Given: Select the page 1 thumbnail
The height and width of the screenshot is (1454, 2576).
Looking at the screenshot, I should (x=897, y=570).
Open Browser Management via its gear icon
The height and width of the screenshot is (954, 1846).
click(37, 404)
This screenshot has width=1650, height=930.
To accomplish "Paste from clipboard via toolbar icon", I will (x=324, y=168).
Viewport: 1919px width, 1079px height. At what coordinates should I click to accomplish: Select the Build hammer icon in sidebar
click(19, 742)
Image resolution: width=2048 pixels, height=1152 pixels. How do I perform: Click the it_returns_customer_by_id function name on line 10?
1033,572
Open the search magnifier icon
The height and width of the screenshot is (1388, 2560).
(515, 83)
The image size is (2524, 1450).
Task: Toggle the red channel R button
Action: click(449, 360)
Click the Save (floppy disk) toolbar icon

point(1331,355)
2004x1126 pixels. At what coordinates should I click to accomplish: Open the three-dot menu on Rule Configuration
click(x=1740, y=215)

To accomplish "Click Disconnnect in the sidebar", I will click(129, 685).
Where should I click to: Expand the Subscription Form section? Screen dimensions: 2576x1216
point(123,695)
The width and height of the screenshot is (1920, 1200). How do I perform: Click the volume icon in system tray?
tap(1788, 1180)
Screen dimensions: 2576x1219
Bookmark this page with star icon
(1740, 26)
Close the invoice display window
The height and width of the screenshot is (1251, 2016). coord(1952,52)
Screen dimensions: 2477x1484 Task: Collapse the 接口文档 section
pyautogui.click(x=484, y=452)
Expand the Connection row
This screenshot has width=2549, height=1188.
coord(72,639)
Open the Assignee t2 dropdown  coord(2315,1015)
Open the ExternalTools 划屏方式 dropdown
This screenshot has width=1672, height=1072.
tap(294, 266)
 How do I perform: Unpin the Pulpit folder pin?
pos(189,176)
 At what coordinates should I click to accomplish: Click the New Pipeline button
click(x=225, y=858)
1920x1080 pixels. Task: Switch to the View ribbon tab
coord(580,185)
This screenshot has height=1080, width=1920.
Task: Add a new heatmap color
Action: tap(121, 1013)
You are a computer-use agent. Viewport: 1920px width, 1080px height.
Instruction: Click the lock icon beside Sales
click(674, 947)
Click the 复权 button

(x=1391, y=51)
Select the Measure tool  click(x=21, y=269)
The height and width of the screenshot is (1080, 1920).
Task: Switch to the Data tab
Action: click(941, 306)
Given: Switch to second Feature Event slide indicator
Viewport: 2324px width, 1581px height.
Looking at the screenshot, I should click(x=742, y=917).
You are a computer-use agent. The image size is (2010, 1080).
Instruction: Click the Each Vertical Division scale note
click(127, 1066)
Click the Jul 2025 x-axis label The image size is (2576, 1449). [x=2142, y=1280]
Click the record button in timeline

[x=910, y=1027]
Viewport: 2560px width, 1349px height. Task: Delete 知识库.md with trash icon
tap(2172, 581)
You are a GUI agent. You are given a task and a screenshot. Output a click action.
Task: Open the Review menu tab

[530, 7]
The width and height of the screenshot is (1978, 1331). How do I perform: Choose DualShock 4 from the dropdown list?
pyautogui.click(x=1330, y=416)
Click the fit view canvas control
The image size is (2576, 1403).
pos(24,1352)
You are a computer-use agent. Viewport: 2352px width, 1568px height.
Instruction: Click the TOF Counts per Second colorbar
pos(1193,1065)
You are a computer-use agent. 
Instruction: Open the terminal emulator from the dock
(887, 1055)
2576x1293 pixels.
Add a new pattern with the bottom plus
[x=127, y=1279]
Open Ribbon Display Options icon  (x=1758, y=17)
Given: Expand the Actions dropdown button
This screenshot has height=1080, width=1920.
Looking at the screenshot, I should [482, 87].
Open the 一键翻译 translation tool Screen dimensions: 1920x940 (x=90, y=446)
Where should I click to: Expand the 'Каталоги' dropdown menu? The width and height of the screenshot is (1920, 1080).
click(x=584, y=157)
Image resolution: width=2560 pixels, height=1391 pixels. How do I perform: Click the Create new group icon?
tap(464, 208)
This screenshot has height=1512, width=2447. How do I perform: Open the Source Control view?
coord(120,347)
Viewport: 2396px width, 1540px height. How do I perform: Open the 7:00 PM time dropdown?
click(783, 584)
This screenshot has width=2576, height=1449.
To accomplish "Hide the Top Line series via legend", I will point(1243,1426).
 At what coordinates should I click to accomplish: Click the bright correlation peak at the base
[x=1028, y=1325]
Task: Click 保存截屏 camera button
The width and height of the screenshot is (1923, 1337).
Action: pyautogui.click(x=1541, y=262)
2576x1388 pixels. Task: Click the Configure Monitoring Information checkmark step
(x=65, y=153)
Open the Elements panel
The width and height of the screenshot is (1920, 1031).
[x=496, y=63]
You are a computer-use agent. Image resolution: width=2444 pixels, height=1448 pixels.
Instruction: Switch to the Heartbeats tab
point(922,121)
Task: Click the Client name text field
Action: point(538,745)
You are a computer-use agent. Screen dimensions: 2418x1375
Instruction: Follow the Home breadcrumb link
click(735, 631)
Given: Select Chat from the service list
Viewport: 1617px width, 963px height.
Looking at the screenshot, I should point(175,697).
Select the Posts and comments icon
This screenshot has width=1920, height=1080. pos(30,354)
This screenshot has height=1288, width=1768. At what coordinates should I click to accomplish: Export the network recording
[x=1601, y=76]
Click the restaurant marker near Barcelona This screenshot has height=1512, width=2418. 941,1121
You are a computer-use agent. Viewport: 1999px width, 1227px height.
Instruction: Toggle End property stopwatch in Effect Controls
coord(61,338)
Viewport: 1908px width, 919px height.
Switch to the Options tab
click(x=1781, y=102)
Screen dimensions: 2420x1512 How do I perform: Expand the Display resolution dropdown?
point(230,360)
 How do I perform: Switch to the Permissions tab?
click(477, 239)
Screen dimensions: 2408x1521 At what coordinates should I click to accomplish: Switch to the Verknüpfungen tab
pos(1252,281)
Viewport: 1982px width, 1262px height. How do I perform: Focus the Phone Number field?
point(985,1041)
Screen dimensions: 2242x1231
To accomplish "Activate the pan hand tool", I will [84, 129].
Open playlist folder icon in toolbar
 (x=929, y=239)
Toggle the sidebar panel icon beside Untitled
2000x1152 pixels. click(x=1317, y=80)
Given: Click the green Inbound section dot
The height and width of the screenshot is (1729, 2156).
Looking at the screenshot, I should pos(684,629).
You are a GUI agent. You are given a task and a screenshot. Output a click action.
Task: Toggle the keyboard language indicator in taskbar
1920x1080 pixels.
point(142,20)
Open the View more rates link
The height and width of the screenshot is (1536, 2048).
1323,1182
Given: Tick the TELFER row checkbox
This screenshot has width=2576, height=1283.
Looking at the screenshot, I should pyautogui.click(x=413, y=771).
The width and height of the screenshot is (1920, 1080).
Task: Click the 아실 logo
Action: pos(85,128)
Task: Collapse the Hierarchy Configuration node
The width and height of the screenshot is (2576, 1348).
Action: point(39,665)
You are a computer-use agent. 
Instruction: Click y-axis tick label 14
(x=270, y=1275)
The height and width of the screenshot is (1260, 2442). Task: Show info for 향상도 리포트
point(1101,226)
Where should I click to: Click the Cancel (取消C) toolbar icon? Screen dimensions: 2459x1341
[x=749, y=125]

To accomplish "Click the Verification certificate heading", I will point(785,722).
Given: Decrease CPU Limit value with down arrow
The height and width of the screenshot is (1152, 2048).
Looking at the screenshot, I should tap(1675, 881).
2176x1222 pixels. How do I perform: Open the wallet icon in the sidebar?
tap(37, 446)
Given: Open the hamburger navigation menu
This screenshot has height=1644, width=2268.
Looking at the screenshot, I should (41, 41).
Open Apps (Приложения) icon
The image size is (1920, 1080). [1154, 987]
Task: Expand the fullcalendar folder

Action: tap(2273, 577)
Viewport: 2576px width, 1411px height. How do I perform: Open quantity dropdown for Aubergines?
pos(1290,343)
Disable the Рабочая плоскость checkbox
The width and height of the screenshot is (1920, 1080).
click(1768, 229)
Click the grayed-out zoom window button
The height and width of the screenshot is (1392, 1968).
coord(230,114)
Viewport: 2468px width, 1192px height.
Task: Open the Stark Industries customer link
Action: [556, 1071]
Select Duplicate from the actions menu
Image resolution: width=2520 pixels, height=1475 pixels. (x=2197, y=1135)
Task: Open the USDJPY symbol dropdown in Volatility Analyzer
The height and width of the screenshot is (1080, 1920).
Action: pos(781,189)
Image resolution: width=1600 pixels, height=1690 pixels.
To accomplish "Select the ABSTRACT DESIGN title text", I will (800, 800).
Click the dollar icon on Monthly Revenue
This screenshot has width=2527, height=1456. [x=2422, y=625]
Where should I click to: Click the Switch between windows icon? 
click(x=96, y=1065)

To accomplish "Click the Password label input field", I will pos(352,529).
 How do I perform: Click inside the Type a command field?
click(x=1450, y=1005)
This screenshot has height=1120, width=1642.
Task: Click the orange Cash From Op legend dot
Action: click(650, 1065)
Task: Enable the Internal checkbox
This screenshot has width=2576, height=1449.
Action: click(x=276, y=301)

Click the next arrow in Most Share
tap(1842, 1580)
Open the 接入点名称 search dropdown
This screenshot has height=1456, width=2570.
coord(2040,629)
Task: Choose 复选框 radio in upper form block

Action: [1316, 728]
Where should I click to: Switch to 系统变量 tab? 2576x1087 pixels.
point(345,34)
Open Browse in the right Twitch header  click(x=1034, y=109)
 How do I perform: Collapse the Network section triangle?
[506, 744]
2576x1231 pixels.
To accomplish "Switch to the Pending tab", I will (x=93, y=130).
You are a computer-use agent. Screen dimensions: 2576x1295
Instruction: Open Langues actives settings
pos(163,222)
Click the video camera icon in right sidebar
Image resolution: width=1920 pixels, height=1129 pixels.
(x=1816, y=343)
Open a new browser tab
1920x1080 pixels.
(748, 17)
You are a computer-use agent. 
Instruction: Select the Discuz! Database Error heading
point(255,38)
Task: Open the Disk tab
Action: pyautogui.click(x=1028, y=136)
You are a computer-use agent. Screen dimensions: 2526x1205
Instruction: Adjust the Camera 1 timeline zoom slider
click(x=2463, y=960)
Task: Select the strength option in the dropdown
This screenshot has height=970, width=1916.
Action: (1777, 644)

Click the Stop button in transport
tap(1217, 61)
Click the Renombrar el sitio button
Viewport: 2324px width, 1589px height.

──────

• [TASK TO CARRY OUT]: Report each line above that includes the string "will".

• [REPLY]:
To accomplish "Paste from clipboard via toolbar icon", I will (x=324, y=168).
To accomplish "Click Disconnnect in the sidebar", I will click(129, 685).
To accomplish "Hide the Top Line series via legend", I will point(1243,1426).
To accomplish "Activate the pan hand tool", I will [84, 129].
To accomplish "Click the Verification certificate heading", I will point(785,722).
To accomplish "Select the ABSTRACT DESIGN title text", I will (800, 800).
To accomplish "Click the Password label input field", I will pos(352,529).
To accomplish "Switch to the Pending tab", I will (x=93, y=130).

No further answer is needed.